Figure 4: Time-restricted feeding
CASE STUDY: Ben Greenfield
Ben Greenfield has competed as one of the top ranked amateur triathletes in the world, completing over 120 races and 12 Ironman triathlons. He has also won a gold medal for the USA in the long-course triathlon. Ben is also a keen advocate of the keto diet and in 2015, Ben took part in the ‘Faster’ study, to see how his triathlon training would stand up to a keto diet17. In preparation for his experiment, Ben followed a diet of 80 to 90% fat and 5 to 10% carbohydrates for 12 months. His protein intake would vary depending on the day’s activities. For example, protein intake would be approximately 20% on days he ran or did weight training. On average, the majority of his diet was fat based.

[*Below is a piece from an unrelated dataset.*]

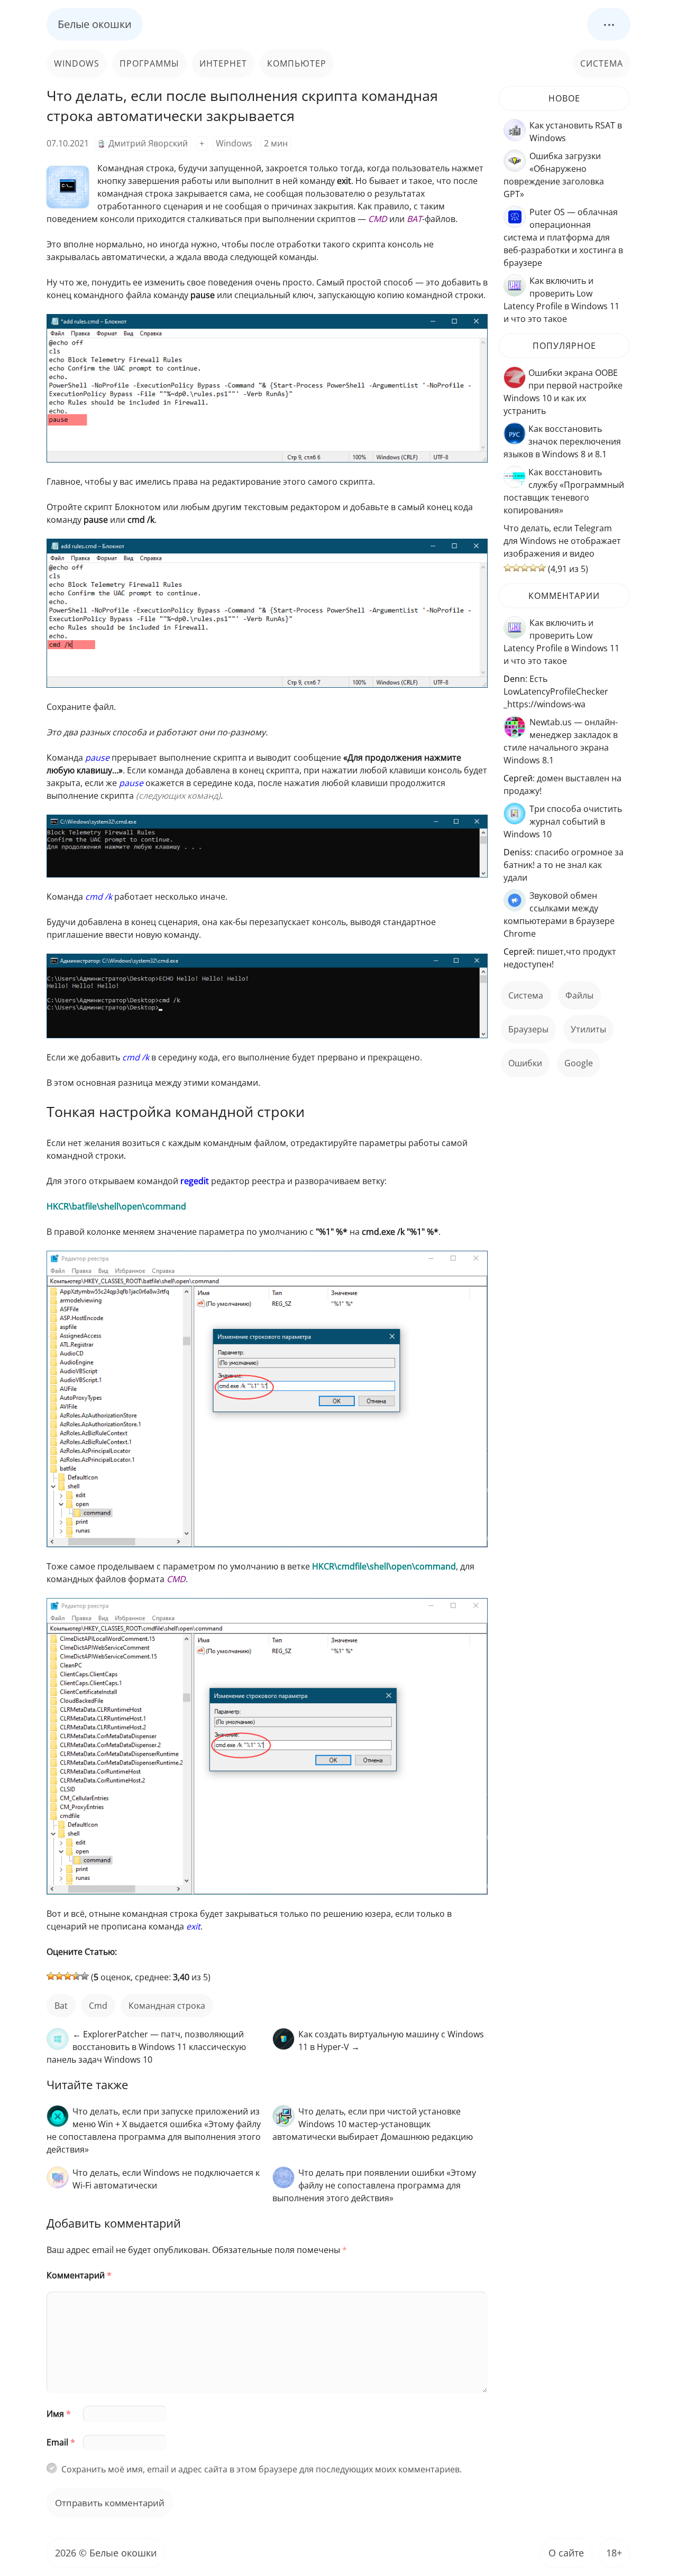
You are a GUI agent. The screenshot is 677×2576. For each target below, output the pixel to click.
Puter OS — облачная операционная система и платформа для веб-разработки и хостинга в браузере (563, 237)
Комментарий (79, 2275)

Ben did two ironman triathlons that year (Ironman Canada and Ironman Hawaii.) He stresses however that his low-carbohydrate diet did not mean a zero carbohydrate diet. Using Ironman triathlon as an example, participants may be out competing for ten or more hours. When passing someone the on the bike, a person may go from their normal race pace of 250 watts up to 400 watts for a few moments. This surge of energy will require the body to burn through at least some carbohydrate. Overall, Ben took in about a quarter of the amount of carbohydrates that he’d normally consume during the actual event, along with ample amounts of easy to digest proteins, amino acids, easy to digest fats, and medium chain triglycerides.
During that triathlon season, Ben underwent extensive testing to see if there was any difference in the ability of his muscles to store carbohydrate and how quickly the muscle would burn through carbohydrates. Measurements were also taken to determine how much carbohydrates, fats, and calories he burned during exercise. Most physiology textbooks claim that the average person will burn a maximum of around 1 gram of fat per minute during exercise. However, in Ben’s case (and the athletes who had also followed a keto or low-carbohydrate diet for 12 months), fat oxidation values were closer to 1.5 to 1.8 grams of fat per minute. This is significantly higher than the experts expected.
Some critics commented that Ben wasn’t going any faster on the high fat/low-carb diet than those on the high-carb diet. However, as Ben points out, the purpose of the study wasn’t to go faster than those on high-carb diets. Instead, the goal was to maintain similar speeds while increasing fat burning and reducing fluctuations in blood sugar, which he achieved comfortably.